### [Task details]
From the records below, set down exactly the lines starting with the line that contains "Given: Select the Zoom magnifier tool" and going on through the line that contains "The image size is (960, 540).". Nothing else is wanted.

### [Exercise data]

##########

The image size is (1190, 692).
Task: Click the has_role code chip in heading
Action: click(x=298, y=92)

##########

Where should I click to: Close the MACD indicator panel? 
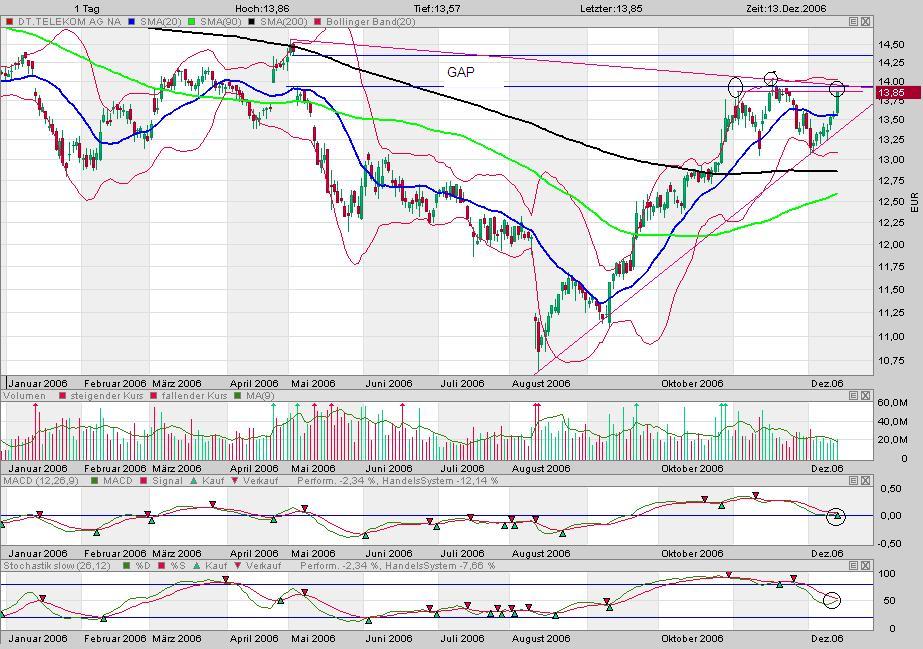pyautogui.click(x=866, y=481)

##########

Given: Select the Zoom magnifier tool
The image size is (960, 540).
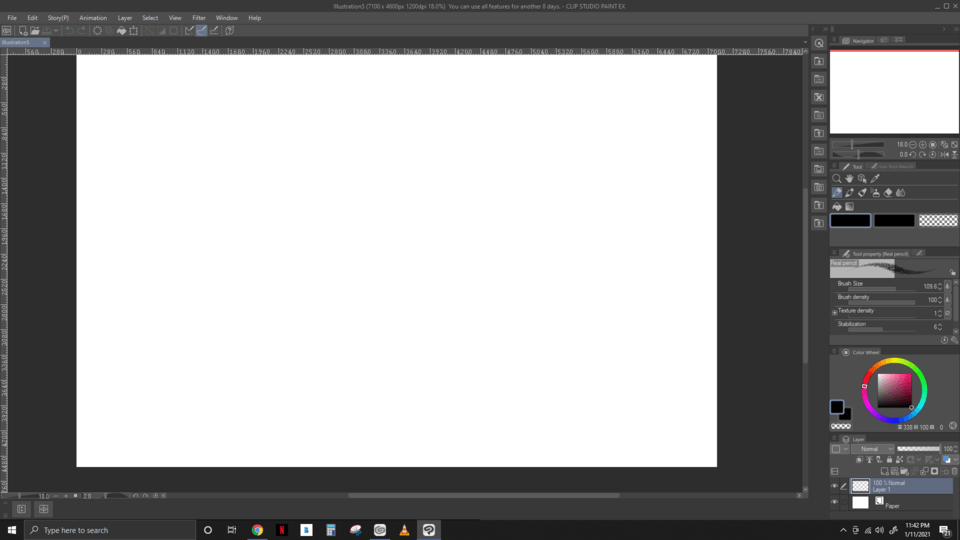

##########

### [Answer box]
Given: Select the Zoom magnifier tool
The image size is (960, 540).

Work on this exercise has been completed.